__Task item__: Search the data for "agent" and copy every matching line.

__Input__:

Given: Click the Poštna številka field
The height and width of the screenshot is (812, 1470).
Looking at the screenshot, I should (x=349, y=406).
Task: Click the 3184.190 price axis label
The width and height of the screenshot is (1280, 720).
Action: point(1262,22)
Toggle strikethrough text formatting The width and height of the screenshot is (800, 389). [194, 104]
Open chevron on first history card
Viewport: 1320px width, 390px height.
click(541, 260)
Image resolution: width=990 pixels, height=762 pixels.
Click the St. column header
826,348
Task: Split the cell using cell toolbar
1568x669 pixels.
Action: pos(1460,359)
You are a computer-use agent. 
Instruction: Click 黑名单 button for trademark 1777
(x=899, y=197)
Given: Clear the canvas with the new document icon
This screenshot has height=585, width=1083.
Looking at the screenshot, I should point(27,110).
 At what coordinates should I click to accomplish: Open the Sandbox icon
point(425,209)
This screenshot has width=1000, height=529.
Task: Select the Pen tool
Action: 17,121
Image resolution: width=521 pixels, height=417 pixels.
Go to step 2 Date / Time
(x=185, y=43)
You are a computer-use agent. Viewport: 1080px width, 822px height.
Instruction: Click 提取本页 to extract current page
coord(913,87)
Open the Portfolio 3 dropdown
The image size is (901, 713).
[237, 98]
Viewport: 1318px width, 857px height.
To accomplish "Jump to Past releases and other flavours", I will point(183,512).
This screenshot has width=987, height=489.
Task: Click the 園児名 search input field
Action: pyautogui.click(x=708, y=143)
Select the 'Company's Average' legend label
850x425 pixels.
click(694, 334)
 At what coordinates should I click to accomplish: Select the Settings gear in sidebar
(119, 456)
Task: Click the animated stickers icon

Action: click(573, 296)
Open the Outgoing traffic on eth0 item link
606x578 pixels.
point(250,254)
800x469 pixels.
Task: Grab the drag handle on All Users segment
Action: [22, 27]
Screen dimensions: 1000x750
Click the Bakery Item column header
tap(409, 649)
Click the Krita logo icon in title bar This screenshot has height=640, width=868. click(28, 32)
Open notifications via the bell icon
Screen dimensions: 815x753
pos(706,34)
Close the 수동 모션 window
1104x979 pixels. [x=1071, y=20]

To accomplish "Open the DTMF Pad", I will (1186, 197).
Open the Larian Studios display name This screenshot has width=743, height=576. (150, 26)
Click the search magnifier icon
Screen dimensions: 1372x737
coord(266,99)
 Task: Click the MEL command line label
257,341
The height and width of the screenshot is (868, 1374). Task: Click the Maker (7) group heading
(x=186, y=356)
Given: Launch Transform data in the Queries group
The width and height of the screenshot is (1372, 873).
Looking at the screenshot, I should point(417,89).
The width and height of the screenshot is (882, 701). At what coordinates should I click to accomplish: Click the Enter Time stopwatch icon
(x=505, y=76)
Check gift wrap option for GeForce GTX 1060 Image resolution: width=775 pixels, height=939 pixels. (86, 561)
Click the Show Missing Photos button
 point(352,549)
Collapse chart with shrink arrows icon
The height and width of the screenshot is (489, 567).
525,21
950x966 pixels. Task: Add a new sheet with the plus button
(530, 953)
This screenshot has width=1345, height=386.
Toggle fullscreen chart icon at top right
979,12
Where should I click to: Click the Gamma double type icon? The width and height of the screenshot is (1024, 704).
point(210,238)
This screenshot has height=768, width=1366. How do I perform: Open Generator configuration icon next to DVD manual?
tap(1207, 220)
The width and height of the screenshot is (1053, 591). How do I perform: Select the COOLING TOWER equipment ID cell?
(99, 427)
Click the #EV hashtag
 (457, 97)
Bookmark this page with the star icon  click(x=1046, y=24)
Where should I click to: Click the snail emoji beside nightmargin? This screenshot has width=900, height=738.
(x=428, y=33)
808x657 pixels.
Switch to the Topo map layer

__Response box__:
You are a computer-use agent. 
You are a computer-use agent. Viewport: 1080px width, 822px height.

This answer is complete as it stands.